- _Task goal_
Recast the part of the items that opens with the line containing "Task: Open the Window menu" and closes with the line containing "Action: coord(85,84)" as a two-column CSV with the headers instruction and answer. Give one row per item, put each field in double quotes, and replace any line breaks with spaces.

— Start of Input —

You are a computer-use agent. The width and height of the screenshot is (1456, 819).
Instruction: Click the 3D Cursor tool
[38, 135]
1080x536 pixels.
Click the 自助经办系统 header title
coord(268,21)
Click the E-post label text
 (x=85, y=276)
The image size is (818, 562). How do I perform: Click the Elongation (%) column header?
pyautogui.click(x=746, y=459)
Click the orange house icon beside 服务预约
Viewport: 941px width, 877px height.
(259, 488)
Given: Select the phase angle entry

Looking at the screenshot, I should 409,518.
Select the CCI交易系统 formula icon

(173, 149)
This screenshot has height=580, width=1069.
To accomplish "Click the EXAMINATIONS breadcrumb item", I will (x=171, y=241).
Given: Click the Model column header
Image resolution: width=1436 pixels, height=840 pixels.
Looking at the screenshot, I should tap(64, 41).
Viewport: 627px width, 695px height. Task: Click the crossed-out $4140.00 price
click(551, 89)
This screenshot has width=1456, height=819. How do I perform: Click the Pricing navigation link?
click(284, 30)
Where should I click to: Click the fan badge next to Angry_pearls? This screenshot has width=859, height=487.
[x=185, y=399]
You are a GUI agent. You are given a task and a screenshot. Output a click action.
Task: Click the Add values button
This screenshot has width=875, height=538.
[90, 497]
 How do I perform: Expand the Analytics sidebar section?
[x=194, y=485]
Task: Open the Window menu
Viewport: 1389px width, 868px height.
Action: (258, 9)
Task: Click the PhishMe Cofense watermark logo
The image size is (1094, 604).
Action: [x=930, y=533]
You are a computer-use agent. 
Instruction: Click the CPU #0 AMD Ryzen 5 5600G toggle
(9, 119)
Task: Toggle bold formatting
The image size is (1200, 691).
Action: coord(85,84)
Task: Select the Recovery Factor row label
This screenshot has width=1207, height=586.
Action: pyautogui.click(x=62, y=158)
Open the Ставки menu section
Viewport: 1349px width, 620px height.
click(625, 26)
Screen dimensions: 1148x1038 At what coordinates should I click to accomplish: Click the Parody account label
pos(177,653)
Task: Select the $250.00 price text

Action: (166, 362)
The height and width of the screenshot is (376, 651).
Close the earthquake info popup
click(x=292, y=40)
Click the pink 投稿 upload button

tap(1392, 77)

— End of Input —

- _Solution to this problem_
instruction,answer
"Task: Open the Window menu Viewport: 1389px width, 868px height.","Action: (258, 9)"
"Task: Click the PhishMe Cofense watermark logo The image size is (1094, 604).","Action: [x=930, y=533]"
"You are a computer-use agent. Instruction: Click the CPU #0 AMD Ryzen 5 5600G toggle","(9, 119)"
"Task: Toggle bold formatting The image size is (1200, 691).","Action: coord(85,84)"